Görev tanımı: Aşağıdaki seçilen pasajda "Elif Nur Adıgüzel, İstanbul" ifadesinden başlayıp "evi projesini anlatıyor." ifadesi de dahil olmak üzere o ifadeye kadar uzanan bölümü hiç değiştirmeden yazdır.

Seçilen pasaj:
····················
Salamander

Elif Nur Adıgüzel, İstanbul Teknik Üniversitesi Mimari Tasarım Yüksek Lisans / 13 Kasım 2020
Elif Nur Adıgüzel, MeMALondon'ın 2020 AIA UK Excellence in Design Award kısa listesine seçilen, küçük bir çocuğun kendini "Salamander" olarak tariflemesinden yola çıkan ağaç - oyun evi projesini anlatıyor.

"İki ağacı kucaklayan Salamander’in ilk görüntüsü benim için adeta Laugier’in İlkel Ev imgesine bir gönderme niteliğinde. Bu defa yapı, dört adet sağlam ağaç parçasının ortasında açığa çıkan kare formlu bir mekandan oluşmuyor; yüz kırk ahşap birim, paslanır çelik ile birleşip, iki ağacın egemenliğinde Kerem’in ilkel kulübesini oluşturuyor.
····················
Verilen veriler:
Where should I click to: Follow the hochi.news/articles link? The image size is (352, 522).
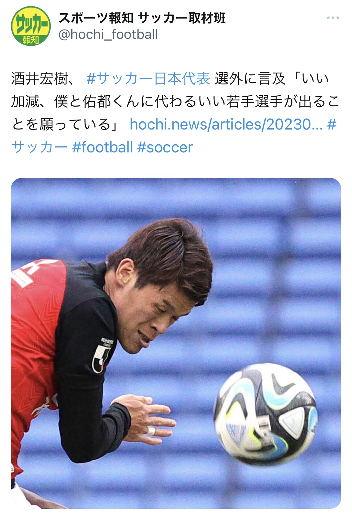click(x=226, y=124)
····················
Çıktı:
Elif Nur Adıgüzel, İstanbul Teknik Üniversitesi Mimari Tasarım Yüksek Lisans / 13 Kasım 2020
Elif Nur Adıgüzel, MeMALondon'ın 2020 AIA UK Excellence in Design Award kısa listesine seçilen, küçük bir çocuğun kendini "Salamander" olarak tariflemesinden yola çıkan ağaç - oyun evi projesini anlatıyor.